By Anne Gibson.
In November 1788 Captain Phillip wrote to Sir Joseph Banks, who was President of the Royal Society, to inform him that he had found minerals and white clay in the area of Sydney Cove, following the settlement of Port Jackson in January 1788. He sent samples of these to Banks at the end of 1788.
“Sunday 16th November 1788.
Phillip dated his eleventh despatch to Lord Sydney, and wrote to Nepean, Stephens and Sir Joseph Banks.
The letter to sir Joseph Banks was an inventory of the specimens being forwarded.”
‘Sydney Cove 1788’ by Dr. John Cobley
Banks directed the minerals to the relevant scientists, and he sent the clay directly to his friend and fellow Royal Society and Lunar Society member, Josiah Wedgwood, for him to investigate its potential for ceramic production.

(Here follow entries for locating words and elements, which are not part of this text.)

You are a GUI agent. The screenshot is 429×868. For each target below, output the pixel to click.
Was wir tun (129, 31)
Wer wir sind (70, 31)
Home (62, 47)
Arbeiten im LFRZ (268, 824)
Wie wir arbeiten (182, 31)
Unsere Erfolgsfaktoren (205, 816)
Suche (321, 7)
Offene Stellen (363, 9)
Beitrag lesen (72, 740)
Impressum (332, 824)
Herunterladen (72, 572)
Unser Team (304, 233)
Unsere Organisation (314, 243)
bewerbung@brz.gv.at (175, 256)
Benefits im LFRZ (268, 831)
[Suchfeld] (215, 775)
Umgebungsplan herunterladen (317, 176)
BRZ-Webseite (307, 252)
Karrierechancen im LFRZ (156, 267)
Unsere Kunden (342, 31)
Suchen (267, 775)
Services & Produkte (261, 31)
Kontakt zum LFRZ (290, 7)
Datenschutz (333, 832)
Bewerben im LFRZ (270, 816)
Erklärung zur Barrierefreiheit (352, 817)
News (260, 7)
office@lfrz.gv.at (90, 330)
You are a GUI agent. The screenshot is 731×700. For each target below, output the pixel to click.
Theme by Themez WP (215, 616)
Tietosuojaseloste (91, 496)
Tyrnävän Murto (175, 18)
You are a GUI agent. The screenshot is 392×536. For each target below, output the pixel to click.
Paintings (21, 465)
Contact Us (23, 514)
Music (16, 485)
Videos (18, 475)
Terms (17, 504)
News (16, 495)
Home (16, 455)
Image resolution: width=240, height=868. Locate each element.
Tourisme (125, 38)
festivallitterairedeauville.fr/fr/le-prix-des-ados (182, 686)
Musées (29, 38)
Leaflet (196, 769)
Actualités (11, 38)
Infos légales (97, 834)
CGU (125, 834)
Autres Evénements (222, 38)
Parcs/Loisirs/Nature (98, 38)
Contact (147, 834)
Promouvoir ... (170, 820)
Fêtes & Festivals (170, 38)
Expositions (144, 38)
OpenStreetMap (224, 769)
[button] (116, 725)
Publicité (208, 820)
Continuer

Wedgwood worked with the clay and was very pleased with its qualities.
As a result, Wedgwood decided to create a limited number of Medallions commemorating the settlement at Sydney Cove. Sometimes referred to by the Wedgwood family by the more manageable title of ‘the Botany Bay Medal’ or by some as the ‘Hope Medallion’.
The medallion was made at Wedgwood’s Etruria factory in 1789. It was designed by Henry Webber and modelled by Wedgwood’s principal modeller, William Hackwood. It is moulded in bas-relief with a classical scene depicting Hope, encouraging Peace, Art and Labour, to work for the prosperity of the new young settlement. The original medallions range in colour from pale biscuit to a dark brown.
The design is highly symbolic. It depicts Hope as a female figure dressed in Grecian style robes. The figure is depicted in front of an anchor, the symbol for hope. Peace holds an olive branch in her hand and has a horn of plenty spilling forth at her feet. Beside Peace, Art is shown as a female figure holding an artist’s palette and lastly Labour (the only male figure on the medallion) wears a loin cloth and has a sledge hammer across his shoulder. Behind the figures a ship sails into a bay and buildings rise on land in the background.
The reverse has been stamped: MADE BY IOSIAH WEDGWOOD OF CLAY FROM SYDNEY COVE. [I is used rather than J in order to comply with ‘classical’ style, no J is used in Roman inscriptions.]
Medallions from the first batch were to be sent to Sydney Cove, for the attention of Governor Phillip, on the ‘Second Fleet’ and they were to be distributed at his discretion. By November 1789, a second batch of medallions had been completed. Wedgwood’s friend, the physician and poet Erasmus Darwin, was the recipient of one. He wrote to Wedgwood:
“I have received great pleasure from your excellent medallion of Hope. The figures are all finely beautiful and speak for themselves.”
In November 1789, an account of ‘The Voyage of Governor Phillip to Botany Bay’ was printed by the publisher John Stockdale. On the title page there is an engraving of the Sydney Cove Medallion and a description of it.
Despite having carried out thousands of ceramic experiments over many years, it appears that Wedgwood was proud of creating the Sydney Cove medallion, producing a special issue to commemorate the settlement at Sydney Cove. These medallions record the start of a new chapter of colonial history as well as symbolising Wedgwood’s skill and technical innovation, which was at its height at this time. The medallions are fine and fragile in nature. Surviving examples are rare and are seldom seen on the market.
It is unknown how many medallions of the original issue were produced. The whereabouts of 10 are currently known. It is thought Wedgwood would have made no more than was necessary for the publicity value. One for Erasmus Darwin; a few for Sir Joseph Banks as President of the Royal Society for his own distribution; perhaps fifteen or twenty for Governor Phillip’s distribution. The total production may have been somewhere around two dozen, probably no more.
An original medallion was auctioned in Edinburgh in November 2022 and sold for £45,200.00. Another, along with the papers of certification, was sold by auction in Australia in July 2014 for $250,000.00.